This week, the Canadian Patient Safety Institute hosted Canadian Patient Safety Week, which focuses on and encourages healthcare professionals, patients, and their families to ask questions, listen to answers and talk about concerns and ways to improve patient safety. This week serves as an important reminder that patient hands also play a role in overall patient safety.
For decades, we have seen a significant focus on the importance of hand hygiene programs for healthcare workers. However, could even more be done to decrease hospital-acquired infections (HAIs)? Might the Five Moments be usefully extended?
My colleagues and I, at Infonaut Inc. in Toronto, studied this question through a novel lens, using our real-time tracking system in a hospital to measure the movement of staff, patients, and equipment, as well as measuring the use of soap and alcohol-based hand sanitizer. We searched for patterns of behavior (besides staff hands) that could facilitate the chain of transmission. Noting that several of the most serious hospital pathogens travel by the fecal-oral route, we paid particular attention to patient bathrooms. What we saw was intriguing.

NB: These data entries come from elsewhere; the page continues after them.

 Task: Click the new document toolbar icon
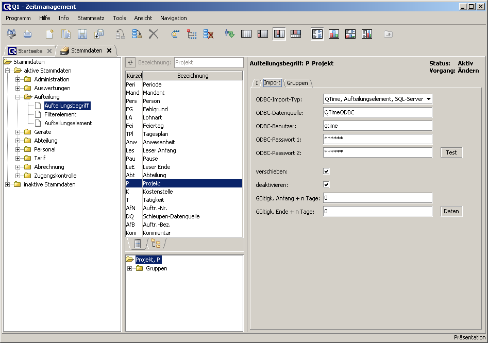click(49, 34)
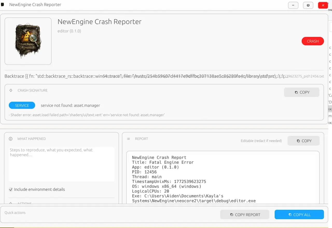Click the scrollbar on the right edge
332x228 pixels.
(x=330, y=109)
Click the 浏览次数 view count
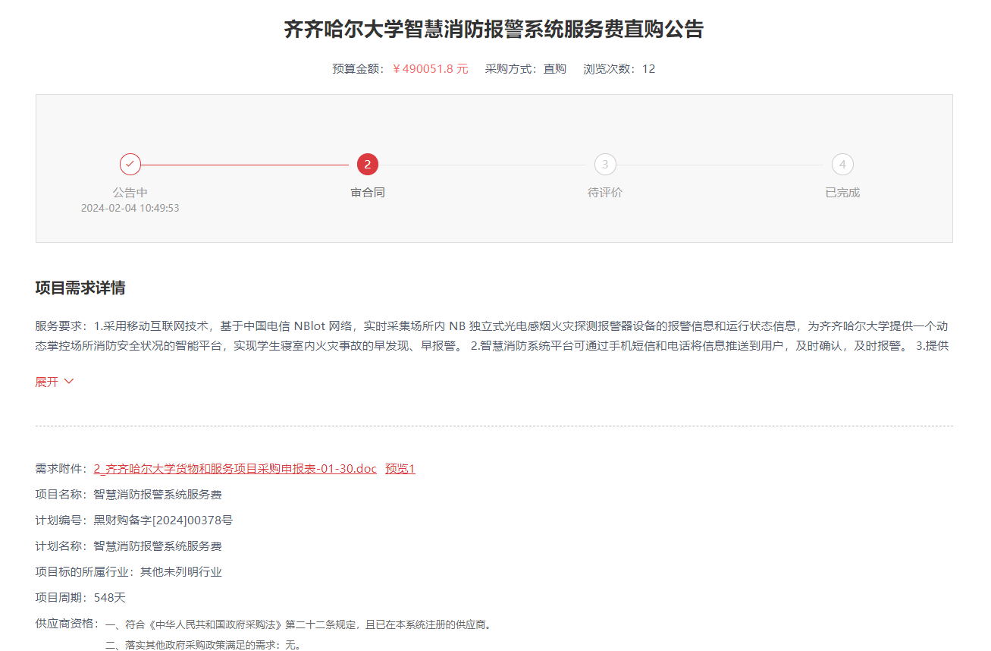The height and width of the screenshot is (651, 991). click(619, 69)
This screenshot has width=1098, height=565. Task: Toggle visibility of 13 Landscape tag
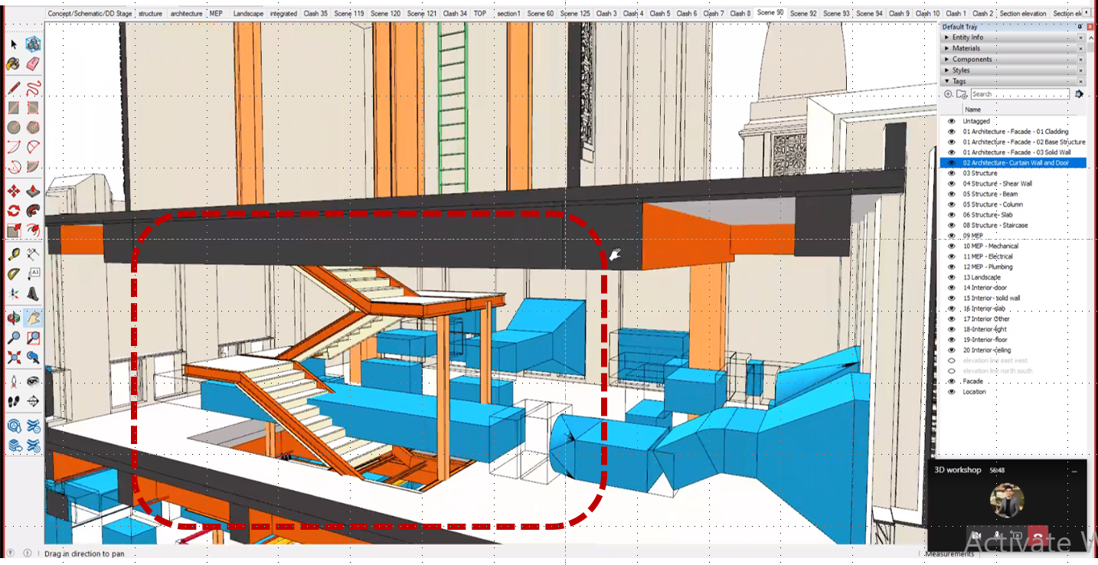point(952,277)
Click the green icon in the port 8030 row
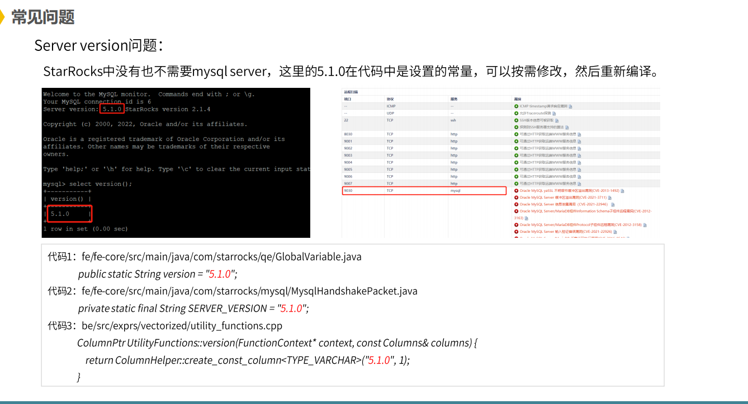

We observed 279 patients make more than 12,000 bathroom visits, and found that hand hygiene only occurred 30% of the time. When we looked at patient hand hygiene around thousands of meals, we found a similar rate at breakfast (and only marginally better at lunch and dinner). We then looked at patient hand hygiene when patients entered and left their rooms – precisely when we emphasize staff hand hygiene – and found average rates of only 5%. Down the hall, we found a 3% hand hygiene rate in the patient kitchen. All of these patients were organ transplant recipients taking immunosuppressant drugs.
The magnitude of this problem has been invisible until now, because it has not been measurable until now. So what can be done? There is some evidence that providing hand hygiene within reach of patients in bed may dramatically improve their hand hygiene rates. And because we believe patients’ mouths are touched by their own hands more than anything else, we think that bedside hand hygiene could cause some infection rates to plummet – just as they did in the early days of the Five Moments. This research and the timing of Canadian Patient Safety Week provides hospitals with the opportunity to act on their own, and to prioritize patient hand hygiene as a serious patient safety issue.